### Task description
Could you repeat every record below exactly as written?
START Available data
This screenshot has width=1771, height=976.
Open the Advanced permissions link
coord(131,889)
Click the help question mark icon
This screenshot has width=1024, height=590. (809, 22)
END Available data
### Reply
This screenshot has width=1771, height=976.
Open the Advanced permissions link
coord(131,889)
Click the help question mark icon
This screenshot has width=1024, height=590. (809, 22)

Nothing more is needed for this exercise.